Translation Workflow:

KSQL Input
1. Input Cleaning (Remove DROP statements, comments)
2. Table Detection (Identify multiple CREATE statements)
3. Individual Translation (Process each statement separately)
4. Mandatory Validation (Syntax + best practices)
5. Optional Live Validation (Confluent Cloud)
Final Flink SQL Collections (DDL[] + DML[])

Key Features:

  • Multi-table Processing: Automatically detects and processes multiple CREATE TABLE/STREAM statements
  • Input Preprocessing: Removes problematic statements and comments that confuse LLMs
  • Batch Translation: Handles complex KSQL scripts with multiple related statements
  • Mandatory Validation: Always performs syntax and best practices validation
  • File Snapshots: Saves intermediate results for debugging and tracking

Specialized Models:

class KsqlFlinkSql(BaseModel):
    ksql_input: str
    flink_ddl_output: Optional[str]
    flink_dml_output: Optional[str]

class KsqlTableDetection(BaseModel):
    has_multiple_tables: bool
    table_statements: List[str]
    description: str

A test bed

The current project includes in the tests/data/ folder some examples of Spark and ksql scripts.

tests/data/ksql-project
├── common.mk
├── flink-references
├── sources
   ├── aggregation.ksql
   ├── ddl-basic-table.ksql
   ├── ddl-bigger-file.ksql
   ├── ddl-filtering.ksql
   ├── ddl-g.ksql
   ├── ddl-geo.ksql
   ├── ddl-kpi-config-table.ksql
   ├── ddl-map_substr.ksql
   ├── ddl-measure_alert.ksql
   ├── dml-aggregate.ksql
   ├── filtering.ksql
   ├── geospacial.ksql
   ├── merge_tutorial.ksql
   ├── movements.ksql
   ├── splitter.ksql
   ├── splitting_tutorial.ksql
   └── w2_processing.ksql

flink-references includes some migrated solutions used as reference for validating migrations.
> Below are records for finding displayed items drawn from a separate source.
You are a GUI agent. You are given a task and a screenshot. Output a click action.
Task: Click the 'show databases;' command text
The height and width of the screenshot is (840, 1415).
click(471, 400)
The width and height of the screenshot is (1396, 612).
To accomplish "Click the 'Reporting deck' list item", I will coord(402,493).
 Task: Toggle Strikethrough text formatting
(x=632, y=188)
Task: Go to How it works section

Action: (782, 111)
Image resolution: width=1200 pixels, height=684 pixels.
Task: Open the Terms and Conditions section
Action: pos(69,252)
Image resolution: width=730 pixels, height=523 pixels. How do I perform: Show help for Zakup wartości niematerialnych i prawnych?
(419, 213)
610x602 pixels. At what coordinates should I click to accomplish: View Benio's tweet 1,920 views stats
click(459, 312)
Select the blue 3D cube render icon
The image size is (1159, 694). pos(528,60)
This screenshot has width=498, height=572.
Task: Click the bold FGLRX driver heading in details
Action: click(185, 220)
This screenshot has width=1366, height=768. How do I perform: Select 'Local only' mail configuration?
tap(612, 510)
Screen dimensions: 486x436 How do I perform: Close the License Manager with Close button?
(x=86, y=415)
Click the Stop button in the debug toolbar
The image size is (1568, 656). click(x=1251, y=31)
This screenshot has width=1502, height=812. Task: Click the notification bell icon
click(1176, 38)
Prerequisites and Setup for Developers

See the environment setup for developers section.

Using Cursor.ai

If oyu have access to Cursor with cloud-4.5-sonnet model, a prompt like:

using @src/shift_left/src/shift_left/ai/prompts/ksql_fsql/translator.txt migrate the @src/shift_left/tests/data/ksql-project/sources/w2_processing.ksql  file

Will create a markdown file with the original ksql statements and the flink SQL matching statements at a higher speed than running qwen Ollama locally.